“You can do It!” The Emergency Laguide to Surviving February
“I’m a good person,” was the first thing my Cousin Lou told me when they wheeled him to my car at the local emergency room. “And I have a reasonably healthy sense of humor,” he continued. “But I have to say that when it comes to irony, I like it better by the spoonful than by the shovelful.” Actually, my Cousin Lou is the “salt of the earth.” Every year, on the second Wednesday of January, he gets up at five in the morning to drive his friends and neighbors, Maude and Mindy, to the local airport so they can catch their connecting flight to Dulles and travel on to Maui. While they are out and about in the gentle climate of Hawaii for two months, Lou watches their house and digs them out as needed. As a reward, Lou gets a few pounds of high end Kona coffee, to which he is understandably addicted. This year, after he had helped them in with their luggage, he slipped on some black ice on his way back to the car and broke his nose and left ankle. “Not fair,” he said, knowing that was silly. “And I still have February to contend with.”
Ah, in State College Pennsylvania, we all have February to contend with. And although we are a hardy bunch, it is clear that nearly all of us would take issue with T.S. Eliot, who penned “April is the cruelest month,” in his poem, The Waste Land. Indeed, a recent poll of Central Pennsylvanians give the two things they dread most in life as political ads on TV and February. In a climate where winter can last from Thanksgiving to the first of May, you might wonder why we would single out the month of February as the most horrible of the bunch. In fact, that question is bandied about, by the hollow-eyed, despairing people who have realized they are in for it for another year, in the hallways, by the water coolers, at the coffee shops and bookstores, and in the produce department at Wegman’s where the “winter crutches club” meets on Sundays. Sure, February is such an odd month that we have to add a day to it every four years, but I believe that the dread is inspired by the almost total lack of sunshine that is characteristic of the month here. Last year, we had 28 minutes of sunshine spread over February’s 29 days. To combat the despair, we at Stevieslaw are compelled to publish “You can do it,” the Less-intelligent-than-average-American Guide to surviving February. In the guide, we will give you more than 100 strategies to making it through the month, including:
1. Embracing it: A family we know invested their entire retirement income in sporting goods and clothing so they could spend all of February immersed in winter sports like skiing, ice skating, speed skating, cross country skiing, ski jumping, ice fishing, and 14 different kinds of sledding. They renamed their house the “defrostation” station and would often collapse in their front hallway—too exhausted to give February, or for that matter simple grooming much mind. Note that this option requires really good health insurance, with the platinum emergency room rider an extra special priority.

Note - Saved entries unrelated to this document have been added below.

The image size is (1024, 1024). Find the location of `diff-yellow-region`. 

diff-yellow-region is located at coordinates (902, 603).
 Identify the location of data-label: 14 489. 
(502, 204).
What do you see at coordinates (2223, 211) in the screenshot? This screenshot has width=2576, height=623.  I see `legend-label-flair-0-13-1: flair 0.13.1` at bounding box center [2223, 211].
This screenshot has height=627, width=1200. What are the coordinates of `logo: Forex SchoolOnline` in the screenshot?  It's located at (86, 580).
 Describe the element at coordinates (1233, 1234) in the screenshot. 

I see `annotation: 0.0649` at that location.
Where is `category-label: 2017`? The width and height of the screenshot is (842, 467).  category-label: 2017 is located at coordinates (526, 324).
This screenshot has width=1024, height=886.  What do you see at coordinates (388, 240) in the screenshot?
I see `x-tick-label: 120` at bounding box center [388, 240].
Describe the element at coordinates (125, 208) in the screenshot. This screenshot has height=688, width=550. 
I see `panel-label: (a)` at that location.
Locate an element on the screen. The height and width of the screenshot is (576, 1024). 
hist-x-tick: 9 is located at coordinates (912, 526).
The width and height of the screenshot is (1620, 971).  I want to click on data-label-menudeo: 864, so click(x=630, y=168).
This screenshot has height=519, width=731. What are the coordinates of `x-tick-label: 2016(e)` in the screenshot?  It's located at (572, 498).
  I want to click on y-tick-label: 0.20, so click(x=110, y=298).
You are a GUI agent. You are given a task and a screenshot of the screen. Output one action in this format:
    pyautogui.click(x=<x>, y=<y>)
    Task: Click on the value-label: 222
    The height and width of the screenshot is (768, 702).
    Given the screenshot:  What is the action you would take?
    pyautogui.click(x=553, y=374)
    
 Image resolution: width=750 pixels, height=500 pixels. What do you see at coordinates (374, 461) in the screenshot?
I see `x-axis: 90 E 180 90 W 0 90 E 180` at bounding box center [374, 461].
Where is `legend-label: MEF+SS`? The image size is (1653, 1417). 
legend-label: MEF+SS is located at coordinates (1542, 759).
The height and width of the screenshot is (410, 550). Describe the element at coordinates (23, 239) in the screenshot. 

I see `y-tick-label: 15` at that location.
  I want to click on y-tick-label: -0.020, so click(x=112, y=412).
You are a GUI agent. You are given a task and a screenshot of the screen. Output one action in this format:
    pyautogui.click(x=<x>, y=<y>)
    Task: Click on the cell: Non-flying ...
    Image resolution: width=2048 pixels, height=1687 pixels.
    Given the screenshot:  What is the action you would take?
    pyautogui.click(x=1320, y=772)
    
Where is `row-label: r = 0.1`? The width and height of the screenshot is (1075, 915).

2. Disguising it: When the South Bronx, in New York City, destructed in the 70’s and 80’s, the city painted every remaining window in the burnt out, abandoned structures with colorful flower pots poking out from imaginary window shades. From the Cross Bronx Expressway, as you coaxed your car forward with the hope you would never break down here, you could admire the colorful buildings. We will provide you with simple plans for painting your windows and doors so that you will never know that February roars outside. Paint a room with sunshine and flowers: Another with a clear sky over an imaginary creek not yet a victim of pollution: A third might depict a sky full of stars rather than sleet. Use your retirement money to hire your cousin Harvey—who hasn’t held a steady job since 1961, to deliver all your needs while wearing summer appropriate attire. Have your pizza delivered by a guy in a flowered shirt sporting a ukulele!
3. Fleeing it: Spend your retirement money to get out of Central Pennsylvania in February. This option will take careful planning as “Worst Journeys” magazine—named for the book by Cherry Garrard about the ill-fated Scott expedition to Antarctica, now lists most travel options in tea-partied America as barely manageable—or as they put it—like traveling in Albania by oxcart. Some routes—such as the trip from State College to an airport in New York City over the George Washington/Chris Christie Bridge are no longer passable for democrats, liberals and most independents. In the guide, we will teach you how to get to a warmer clime by bus, train, auto, airplane or thumb safely and efficiently. Often, this will require that you leave the region in mid-October.
Buy the guide soon so you may carefully consider your physical, spiritual and medication options before the dead, dread of February overcomes you and you are left broken and empty to stare at daytime TV as both you and the sky outside changes slowly from gray to grayer.